> [EXERCISE BRIEF]: From the top of the records below down to the line containing "User Agreement (53, 2370)", reproduce every line exactly.

> [DATA FOR THE TASK]:
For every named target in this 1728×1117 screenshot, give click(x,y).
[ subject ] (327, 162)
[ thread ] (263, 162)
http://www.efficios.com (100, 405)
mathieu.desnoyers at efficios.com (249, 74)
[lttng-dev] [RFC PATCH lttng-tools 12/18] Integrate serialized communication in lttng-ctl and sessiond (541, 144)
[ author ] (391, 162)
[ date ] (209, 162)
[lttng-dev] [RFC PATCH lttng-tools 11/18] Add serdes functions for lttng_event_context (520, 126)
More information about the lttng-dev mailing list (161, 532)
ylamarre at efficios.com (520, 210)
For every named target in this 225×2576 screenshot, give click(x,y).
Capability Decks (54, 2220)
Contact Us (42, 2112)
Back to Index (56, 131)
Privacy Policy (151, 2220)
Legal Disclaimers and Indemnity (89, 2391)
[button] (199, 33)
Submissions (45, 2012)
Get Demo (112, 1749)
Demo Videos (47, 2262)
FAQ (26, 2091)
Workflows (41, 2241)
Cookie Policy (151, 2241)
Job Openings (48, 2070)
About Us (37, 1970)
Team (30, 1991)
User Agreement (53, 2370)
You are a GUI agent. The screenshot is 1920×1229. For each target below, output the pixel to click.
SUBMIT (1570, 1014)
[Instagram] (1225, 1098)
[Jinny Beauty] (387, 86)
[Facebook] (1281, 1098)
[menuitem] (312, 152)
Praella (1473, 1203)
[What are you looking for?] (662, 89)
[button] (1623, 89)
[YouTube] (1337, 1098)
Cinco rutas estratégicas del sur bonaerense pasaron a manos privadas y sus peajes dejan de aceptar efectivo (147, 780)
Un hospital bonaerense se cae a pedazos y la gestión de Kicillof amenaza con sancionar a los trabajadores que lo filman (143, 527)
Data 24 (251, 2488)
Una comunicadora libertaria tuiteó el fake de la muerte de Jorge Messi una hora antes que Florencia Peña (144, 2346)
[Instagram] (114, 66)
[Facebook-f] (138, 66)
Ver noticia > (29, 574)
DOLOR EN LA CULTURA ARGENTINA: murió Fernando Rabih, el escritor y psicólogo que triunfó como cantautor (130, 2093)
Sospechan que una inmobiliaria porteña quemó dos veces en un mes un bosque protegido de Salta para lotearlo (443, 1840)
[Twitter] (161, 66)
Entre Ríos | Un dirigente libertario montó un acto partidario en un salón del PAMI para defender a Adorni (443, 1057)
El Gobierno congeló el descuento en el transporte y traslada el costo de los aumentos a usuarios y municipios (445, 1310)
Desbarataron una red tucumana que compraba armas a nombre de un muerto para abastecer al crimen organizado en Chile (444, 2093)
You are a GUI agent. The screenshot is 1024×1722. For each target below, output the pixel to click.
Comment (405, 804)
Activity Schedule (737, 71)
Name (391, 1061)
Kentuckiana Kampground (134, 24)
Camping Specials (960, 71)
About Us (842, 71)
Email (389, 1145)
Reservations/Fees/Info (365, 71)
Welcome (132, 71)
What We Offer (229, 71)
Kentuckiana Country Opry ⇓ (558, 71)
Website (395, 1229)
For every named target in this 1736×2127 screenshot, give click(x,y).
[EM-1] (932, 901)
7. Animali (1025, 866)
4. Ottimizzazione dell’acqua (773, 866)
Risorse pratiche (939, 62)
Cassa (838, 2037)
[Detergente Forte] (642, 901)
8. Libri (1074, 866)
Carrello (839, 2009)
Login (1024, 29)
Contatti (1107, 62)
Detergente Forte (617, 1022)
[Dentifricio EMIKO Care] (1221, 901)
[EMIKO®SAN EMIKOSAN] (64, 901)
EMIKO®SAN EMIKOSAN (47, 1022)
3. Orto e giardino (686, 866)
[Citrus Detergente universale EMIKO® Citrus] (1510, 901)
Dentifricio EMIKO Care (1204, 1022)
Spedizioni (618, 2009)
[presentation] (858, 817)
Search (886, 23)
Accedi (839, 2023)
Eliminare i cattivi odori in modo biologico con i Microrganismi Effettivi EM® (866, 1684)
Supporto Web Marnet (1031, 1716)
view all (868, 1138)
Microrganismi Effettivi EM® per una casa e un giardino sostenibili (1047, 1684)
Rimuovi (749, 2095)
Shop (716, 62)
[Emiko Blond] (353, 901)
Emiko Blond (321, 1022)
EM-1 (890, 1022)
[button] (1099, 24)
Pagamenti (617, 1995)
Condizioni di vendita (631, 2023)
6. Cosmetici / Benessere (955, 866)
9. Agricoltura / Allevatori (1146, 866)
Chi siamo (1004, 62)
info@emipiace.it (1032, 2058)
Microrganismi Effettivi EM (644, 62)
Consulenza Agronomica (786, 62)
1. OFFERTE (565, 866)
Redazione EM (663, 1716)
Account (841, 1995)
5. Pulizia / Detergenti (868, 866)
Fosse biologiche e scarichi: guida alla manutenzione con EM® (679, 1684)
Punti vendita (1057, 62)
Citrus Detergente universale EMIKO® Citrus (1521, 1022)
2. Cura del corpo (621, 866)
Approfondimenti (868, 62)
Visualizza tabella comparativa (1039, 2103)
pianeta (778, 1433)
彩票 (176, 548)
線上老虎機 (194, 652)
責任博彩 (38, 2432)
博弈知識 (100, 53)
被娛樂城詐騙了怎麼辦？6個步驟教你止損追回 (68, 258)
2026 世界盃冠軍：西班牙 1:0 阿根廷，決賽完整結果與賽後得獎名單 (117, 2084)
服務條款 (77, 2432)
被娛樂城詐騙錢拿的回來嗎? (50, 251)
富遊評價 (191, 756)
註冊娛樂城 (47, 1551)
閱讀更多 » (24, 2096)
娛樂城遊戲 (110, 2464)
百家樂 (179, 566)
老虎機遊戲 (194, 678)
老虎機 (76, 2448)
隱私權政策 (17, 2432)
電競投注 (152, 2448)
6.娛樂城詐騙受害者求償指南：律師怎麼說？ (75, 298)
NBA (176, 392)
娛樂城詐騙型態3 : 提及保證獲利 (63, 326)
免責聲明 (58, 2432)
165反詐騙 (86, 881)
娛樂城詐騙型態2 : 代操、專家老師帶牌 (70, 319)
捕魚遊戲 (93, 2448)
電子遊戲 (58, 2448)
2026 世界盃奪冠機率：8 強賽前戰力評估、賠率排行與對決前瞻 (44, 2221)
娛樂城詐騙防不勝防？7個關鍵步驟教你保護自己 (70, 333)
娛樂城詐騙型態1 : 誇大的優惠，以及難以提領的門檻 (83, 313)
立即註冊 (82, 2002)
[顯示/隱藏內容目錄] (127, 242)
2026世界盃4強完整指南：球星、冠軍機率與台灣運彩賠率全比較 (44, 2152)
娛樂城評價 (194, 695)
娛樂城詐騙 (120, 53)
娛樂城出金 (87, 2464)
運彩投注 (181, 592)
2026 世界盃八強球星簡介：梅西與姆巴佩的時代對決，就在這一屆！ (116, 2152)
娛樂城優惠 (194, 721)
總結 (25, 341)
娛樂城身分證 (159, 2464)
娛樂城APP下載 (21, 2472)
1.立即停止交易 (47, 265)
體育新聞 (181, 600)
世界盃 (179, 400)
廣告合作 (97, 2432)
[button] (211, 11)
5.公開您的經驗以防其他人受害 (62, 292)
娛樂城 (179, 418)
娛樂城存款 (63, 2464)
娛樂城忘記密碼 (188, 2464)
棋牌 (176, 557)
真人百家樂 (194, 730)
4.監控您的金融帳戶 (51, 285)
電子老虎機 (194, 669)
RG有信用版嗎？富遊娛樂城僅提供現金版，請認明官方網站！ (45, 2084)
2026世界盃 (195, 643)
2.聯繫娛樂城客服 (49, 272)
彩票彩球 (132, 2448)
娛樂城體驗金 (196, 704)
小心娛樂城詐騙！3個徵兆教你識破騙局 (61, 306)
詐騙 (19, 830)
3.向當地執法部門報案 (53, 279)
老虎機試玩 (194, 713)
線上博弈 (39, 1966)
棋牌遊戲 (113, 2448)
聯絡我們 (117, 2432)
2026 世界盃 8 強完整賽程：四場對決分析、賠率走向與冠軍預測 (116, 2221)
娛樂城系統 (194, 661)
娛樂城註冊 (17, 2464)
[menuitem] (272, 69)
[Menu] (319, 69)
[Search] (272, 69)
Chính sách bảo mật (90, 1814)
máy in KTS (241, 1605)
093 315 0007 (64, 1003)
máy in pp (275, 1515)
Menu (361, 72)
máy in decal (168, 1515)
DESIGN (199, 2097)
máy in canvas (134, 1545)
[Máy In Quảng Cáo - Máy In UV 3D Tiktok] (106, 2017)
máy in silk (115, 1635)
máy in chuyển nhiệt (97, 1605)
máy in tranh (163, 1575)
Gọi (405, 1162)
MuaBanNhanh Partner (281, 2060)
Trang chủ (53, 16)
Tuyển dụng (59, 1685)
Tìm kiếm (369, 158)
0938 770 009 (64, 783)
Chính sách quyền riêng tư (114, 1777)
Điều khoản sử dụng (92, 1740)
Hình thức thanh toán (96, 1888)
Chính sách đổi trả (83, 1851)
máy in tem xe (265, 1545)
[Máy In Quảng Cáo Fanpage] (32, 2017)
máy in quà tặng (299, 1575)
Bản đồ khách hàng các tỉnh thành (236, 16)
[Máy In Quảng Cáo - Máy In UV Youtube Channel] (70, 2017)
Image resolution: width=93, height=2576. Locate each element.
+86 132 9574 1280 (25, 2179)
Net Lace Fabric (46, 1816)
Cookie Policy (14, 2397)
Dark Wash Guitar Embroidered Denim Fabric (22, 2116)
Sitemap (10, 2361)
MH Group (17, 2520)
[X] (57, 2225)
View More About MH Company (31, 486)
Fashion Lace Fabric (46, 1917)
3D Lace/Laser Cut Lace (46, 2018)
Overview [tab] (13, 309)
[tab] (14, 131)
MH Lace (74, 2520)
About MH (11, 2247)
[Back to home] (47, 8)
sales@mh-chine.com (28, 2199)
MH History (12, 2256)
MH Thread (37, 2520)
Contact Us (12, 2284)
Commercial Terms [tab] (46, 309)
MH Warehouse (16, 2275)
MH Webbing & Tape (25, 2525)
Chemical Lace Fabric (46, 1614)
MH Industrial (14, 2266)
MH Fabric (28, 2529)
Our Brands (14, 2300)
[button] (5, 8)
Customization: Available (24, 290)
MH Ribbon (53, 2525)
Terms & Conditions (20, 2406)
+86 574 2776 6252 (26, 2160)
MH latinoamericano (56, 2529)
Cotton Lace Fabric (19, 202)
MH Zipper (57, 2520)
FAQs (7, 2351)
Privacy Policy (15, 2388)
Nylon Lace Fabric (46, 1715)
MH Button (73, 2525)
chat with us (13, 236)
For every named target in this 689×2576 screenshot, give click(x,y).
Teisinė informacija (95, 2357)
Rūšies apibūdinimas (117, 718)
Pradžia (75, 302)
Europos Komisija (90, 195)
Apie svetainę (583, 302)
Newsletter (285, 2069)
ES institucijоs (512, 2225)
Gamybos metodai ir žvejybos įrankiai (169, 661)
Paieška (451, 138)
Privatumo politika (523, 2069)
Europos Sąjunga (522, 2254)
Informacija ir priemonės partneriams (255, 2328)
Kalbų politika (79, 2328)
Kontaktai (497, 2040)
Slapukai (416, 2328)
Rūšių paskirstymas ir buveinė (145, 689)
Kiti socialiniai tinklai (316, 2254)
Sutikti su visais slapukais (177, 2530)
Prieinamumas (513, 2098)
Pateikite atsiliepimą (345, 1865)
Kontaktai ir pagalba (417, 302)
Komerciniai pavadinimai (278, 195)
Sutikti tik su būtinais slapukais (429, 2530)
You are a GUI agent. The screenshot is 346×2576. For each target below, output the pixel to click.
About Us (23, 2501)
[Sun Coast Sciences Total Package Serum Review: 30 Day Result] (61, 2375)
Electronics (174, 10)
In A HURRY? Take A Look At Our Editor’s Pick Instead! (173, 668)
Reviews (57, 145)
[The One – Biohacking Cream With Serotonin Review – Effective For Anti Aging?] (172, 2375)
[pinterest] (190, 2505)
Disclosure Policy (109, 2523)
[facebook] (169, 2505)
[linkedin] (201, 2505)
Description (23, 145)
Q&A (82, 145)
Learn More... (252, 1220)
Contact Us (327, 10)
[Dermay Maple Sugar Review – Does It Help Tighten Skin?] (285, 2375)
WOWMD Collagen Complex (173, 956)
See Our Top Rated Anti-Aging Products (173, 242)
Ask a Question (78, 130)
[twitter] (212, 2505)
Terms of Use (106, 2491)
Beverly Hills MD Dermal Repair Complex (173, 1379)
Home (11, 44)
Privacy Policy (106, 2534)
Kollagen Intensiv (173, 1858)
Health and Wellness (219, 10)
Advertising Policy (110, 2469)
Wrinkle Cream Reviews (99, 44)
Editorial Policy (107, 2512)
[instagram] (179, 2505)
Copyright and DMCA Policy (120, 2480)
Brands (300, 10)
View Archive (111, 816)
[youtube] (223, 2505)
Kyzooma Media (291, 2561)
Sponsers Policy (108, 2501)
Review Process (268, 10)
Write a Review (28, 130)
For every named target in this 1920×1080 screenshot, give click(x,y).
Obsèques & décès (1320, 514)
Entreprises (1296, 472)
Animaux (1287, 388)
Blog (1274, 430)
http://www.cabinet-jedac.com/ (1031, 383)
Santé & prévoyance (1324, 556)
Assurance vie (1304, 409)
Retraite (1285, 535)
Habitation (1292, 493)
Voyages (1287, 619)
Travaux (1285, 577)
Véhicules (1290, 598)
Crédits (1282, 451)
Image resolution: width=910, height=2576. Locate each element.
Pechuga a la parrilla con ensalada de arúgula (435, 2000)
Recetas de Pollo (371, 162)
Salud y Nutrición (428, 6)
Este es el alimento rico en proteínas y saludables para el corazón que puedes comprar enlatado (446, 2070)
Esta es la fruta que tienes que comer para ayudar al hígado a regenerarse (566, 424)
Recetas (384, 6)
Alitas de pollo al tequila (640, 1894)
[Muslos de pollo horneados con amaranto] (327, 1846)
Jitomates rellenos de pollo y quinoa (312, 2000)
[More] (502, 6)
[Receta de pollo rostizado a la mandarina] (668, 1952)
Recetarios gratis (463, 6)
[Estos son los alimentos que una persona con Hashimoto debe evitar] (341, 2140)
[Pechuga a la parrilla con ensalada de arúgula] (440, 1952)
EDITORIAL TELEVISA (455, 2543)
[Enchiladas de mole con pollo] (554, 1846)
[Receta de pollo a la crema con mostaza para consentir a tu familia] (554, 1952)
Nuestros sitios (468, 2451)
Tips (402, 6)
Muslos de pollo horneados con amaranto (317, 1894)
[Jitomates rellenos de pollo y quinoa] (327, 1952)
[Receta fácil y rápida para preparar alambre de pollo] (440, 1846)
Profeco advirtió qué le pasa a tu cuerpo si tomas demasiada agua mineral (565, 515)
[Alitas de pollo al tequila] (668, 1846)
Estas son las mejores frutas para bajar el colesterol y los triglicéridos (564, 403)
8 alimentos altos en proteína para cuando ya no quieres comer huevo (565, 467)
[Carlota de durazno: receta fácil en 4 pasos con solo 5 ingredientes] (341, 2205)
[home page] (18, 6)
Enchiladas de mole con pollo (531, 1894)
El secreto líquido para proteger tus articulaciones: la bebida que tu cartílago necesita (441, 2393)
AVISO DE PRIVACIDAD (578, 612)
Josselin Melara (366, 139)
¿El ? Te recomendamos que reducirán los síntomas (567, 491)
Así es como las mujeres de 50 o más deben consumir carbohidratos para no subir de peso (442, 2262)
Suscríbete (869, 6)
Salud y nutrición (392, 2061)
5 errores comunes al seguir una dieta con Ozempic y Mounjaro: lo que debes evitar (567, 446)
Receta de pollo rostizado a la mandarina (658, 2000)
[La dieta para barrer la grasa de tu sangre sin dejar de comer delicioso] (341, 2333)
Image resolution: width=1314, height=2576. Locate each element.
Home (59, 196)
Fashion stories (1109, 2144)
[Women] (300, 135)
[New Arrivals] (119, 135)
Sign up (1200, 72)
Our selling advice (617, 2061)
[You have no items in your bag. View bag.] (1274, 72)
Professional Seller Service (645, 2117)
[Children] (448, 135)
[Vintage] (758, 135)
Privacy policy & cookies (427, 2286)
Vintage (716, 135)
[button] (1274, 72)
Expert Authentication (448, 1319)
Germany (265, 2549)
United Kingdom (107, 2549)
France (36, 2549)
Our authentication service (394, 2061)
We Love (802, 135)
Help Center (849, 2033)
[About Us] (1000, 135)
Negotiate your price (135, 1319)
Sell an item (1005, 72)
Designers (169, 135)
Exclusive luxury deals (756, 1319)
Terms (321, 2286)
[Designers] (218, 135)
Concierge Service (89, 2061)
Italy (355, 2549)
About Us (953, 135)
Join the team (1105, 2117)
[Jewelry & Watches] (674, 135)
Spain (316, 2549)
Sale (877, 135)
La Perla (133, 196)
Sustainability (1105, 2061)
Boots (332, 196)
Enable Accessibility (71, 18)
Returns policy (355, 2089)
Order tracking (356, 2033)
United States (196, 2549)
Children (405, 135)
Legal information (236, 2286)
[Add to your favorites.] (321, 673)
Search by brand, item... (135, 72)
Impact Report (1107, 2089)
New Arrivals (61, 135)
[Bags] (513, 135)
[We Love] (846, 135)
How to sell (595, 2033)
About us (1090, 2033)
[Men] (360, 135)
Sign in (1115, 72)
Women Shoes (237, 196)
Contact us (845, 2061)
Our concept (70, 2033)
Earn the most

> [SOLUTION]:
For every named target in this 1728×1117 screenshot, give click(x,y).
[ subject ] (327, 162)
[ thread ] (263, 162)
http://www.efficios.com (100, 405)
mathieu.desnoyers at efficios.com (249, 74)
[lttng-dev] [RFC PATCH lttng-tools 12/18] Integrate serialized communication in lttng-ctl and sessiond (541, 144)
[ author ] (391, 162)
[ date ] (209, 162)
[lttng-dev] [RFC PATCH lttng-tools 11/18] Add serdes functions for lttng_event_context (520, 126)
More information about the lttng-dev mailing list (161, 532)
ylamarre at efficios.com (520, 210)
For every named target in this 225×2576 screenshot, give click(x,y).
Capability Decks (54, 2220)
Contact Us (42, 2112)
Back to Index (56, 131)
Privacy Policy (151, 2220)
Legal Disclaimers and Indemnity (89, 2391)
[button] (199, 33)
Submissions (45, 2012)
Get Demo (112, 1749)
Demo Videos (47, 2262)
FAQ (26, 2091)
Workflows (41, 2241)
Cookie Policy (151, 2241)
Job Openings (48, 2070)
About Us (37, 1970)
Team (30, 1991)
User Agreement (53, 2370)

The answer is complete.